TO BE DONE: Present the lines starting at the one containing "Select the Mandatory option" and ending at the one containing "(x=469, y=17)" as a Markdown table with the columns Row and Line. Give each line a row number, and leave out blank lines.

[Start PROVIDED INFORMATION]

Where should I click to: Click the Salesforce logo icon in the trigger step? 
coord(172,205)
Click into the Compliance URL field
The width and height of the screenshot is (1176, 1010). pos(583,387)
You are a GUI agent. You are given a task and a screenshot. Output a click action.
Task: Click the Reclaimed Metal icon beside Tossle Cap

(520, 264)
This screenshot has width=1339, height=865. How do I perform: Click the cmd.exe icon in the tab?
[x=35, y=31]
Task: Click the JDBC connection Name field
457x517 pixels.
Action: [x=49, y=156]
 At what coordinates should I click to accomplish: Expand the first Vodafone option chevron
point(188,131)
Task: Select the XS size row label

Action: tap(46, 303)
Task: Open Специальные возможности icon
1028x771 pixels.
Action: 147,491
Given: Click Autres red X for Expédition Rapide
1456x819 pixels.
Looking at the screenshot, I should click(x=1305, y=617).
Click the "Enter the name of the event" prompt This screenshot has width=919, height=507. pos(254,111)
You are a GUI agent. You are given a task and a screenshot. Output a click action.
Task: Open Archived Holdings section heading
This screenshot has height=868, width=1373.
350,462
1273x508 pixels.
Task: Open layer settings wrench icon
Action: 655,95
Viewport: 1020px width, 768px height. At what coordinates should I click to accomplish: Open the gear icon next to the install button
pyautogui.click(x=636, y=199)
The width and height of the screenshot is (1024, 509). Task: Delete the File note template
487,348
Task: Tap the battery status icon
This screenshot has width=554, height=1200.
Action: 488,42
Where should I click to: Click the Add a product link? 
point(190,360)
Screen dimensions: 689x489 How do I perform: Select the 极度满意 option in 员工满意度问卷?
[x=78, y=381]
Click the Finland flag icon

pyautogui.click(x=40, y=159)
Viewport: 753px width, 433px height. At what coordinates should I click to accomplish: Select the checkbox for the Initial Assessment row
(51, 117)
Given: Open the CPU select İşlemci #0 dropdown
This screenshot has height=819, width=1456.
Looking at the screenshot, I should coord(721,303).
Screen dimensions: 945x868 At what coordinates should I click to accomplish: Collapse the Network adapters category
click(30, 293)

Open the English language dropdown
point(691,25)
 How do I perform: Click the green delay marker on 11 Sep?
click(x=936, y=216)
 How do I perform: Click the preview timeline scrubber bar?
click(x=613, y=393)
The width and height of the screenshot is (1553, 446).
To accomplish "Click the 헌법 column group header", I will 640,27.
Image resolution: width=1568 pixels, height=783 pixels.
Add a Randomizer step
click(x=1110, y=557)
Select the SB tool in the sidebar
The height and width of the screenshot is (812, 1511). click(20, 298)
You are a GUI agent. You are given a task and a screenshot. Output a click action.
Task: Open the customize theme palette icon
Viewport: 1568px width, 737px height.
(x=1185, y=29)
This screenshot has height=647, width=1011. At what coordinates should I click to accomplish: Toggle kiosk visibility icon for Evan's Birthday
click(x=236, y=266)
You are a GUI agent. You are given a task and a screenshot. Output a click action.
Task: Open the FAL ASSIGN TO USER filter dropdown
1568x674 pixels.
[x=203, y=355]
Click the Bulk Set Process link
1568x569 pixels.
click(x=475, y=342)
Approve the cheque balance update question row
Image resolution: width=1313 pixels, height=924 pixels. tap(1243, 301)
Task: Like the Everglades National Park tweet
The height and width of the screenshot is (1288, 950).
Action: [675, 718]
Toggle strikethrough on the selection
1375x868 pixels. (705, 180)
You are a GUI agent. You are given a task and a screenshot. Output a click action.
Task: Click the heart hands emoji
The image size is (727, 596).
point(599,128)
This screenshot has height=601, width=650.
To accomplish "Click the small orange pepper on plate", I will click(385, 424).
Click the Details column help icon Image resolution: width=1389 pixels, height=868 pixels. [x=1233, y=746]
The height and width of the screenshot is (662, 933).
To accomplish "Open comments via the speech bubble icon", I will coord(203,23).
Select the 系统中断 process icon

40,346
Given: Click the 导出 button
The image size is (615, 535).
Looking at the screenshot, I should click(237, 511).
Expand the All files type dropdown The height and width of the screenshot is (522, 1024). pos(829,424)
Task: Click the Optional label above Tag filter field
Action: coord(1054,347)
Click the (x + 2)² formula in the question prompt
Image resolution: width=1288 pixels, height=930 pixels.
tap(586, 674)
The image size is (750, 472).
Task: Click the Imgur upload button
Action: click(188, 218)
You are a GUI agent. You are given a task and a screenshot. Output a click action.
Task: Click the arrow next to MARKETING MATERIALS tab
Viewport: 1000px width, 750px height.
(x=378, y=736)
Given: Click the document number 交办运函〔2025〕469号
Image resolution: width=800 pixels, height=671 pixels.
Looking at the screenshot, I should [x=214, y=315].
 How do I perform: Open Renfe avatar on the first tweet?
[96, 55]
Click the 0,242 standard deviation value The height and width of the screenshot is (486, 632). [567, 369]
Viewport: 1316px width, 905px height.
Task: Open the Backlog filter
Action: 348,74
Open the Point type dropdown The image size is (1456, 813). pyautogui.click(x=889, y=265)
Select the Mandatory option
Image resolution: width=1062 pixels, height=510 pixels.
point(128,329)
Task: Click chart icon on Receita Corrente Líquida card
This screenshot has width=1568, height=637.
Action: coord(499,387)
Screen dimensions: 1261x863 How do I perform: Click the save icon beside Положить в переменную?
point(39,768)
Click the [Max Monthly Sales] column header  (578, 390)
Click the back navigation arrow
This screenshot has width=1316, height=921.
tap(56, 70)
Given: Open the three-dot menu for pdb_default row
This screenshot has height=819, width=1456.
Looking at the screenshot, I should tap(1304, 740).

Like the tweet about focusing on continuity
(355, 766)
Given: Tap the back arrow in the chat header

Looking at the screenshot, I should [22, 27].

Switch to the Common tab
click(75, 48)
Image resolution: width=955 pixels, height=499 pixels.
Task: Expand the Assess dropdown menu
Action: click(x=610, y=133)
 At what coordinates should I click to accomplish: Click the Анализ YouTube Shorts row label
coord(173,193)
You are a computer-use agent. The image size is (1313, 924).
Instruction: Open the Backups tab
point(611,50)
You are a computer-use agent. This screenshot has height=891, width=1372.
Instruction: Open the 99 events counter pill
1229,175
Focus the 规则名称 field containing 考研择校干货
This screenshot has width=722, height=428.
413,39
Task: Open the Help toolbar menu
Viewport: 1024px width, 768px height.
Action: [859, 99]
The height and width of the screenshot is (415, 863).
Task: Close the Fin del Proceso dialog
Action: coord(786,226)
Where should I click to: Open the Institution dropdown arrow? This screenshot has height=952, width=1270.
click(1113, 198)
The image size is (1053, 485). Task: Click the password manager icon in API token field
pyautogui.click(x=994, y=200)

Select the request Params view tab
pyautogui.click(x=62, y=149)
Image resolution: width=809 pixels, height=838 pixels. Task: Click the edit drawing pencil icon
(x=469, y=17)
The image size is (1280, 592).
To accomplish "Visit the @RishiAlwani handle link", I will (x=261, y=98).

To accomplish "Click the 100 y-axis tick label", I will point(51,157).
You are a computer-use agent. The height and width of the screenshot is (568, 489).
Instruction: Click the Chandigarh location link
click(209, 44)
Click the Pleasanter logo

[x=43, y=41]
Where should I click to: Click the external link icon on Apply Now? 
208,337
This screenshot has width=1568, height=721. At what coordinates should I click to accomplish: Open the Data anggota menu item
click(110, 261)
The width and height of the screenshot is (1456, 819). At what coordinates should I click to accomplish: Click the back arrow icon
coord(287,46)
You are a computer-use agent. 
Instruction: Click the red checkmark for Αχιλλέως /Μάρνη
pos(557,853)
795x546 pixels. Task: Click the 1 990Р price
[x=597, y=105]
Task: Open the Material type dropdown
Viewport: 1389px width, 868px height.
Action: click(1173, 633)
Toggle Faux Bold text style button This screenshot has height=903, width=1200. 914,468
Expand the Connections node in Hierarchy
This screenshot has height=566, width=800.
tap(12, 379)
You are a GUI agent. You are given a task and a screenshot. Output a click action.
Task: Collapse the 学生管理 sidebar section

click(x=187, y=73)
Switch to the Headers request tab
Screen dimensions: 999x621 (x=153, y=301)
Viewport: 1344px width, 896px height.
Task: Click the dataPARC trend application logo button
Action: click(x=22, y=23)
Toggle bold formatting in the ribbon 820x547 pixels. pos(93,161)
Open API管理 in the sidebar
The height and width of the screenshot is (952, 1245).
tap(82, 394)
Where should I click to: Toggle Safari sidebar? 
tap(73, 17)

[End PROVIDED INFORMATION]

SOLUTION FOR THIS TASK:
| Row | Line |
|---|---|
| 1 | Select the Mandatory option |
| 2 | Image resolution: width=1062 pixels, height=510 pixels. |
| 3 | point(128,329) |
| 4 | Task: Click chart icon on Receita Corrente Líquida card |
| 5 | This screenshot has width=1568, height=637. |
| 6 | Action: coord(499,387) |
| 7 | Screen dimensions: 1261x863 How do I perform: Click the save icon beside Положить в переменную? |
| 8 | point(39,768) |
| 9 | Click the [Max Monthly Sales] column header  (578, 390) |
| 10 | Click the back navigation arrow |
| 11 | This screenshot has width=1316, height=921. |
| 12 | tap(56, 70) |
| 13 | Given: Open the three-dot menu for pdb_default row |
| 14 | This screenshot has height=819, width=1456. |
| 15 | Looking at the screenshot, I should tap(1304, 740). |
| 16 | Like the tweet about focusing on continuity |
| 17 | (355, 766) |
| 18 | Given: Tap the back arrow in the chat header |
| 19 | Looking at the screenshot, I should [22, 27]. |
| 20 | Switch to the Common tab |
| 21 | click(75, 48) |
| 22 | Image resolution: width=955 pixels, height=499 pixels. |
| 23 | Task: Expand the Assess dropdown menu |
| 24 | Action: click(x=610, y=133) |
| 25 |  At what coordinates should I click to accomplish: Click the Анализ YouTube Shorts row label |
| 26 | coord(173,193) |
| 27 | You are a computer-use agent. The image size is (1313, 924). |
| 28 | Instruction: Open the Backups tab |
| 29 | point(611,50) |
| 30 | You are a computer-use agent. This screenshot has height=891, width=1372. |
| 31 | Instruction: Open the 99 events counter pill |
| 32 | 1229,175 |
| 33 | Focus the 规则名称 field containing 考研择校干货 |
| 34 | This screenshot has width=722, height=428. |
| 35 | 413,39 |
| 36 | Task: Open the Help toolbar menu |
| 37 | Viewport: 1024px width, 768px height. |
| 38 | Action: [859, 99] |
| 39 | The height and width of the screenshot is (415, 863). |
| 40 | Task: Close the Fin del Proceso dialog |
| 41 | Action: coord(786,226) |
| 42 | Where should I click to: Open the Institution dropdown arrow? This screenshot has height=952, width=1270. |
| 43 | click(1113, 198) |
| 44 | The image size is (1053, 485). Task: Click the password manager icon in API token field |
| 45 | pyautogui.click(x=994, y=200) |
| 46 | Select the request Params view tab |
| 47 | pyautogui.click(x=62, y=149) |
| 48 | Image resolution: width=809 pixels, height=838 pixels. Task: Click the edit drawing pencil icon |
| 49 | (x=469, y=17) |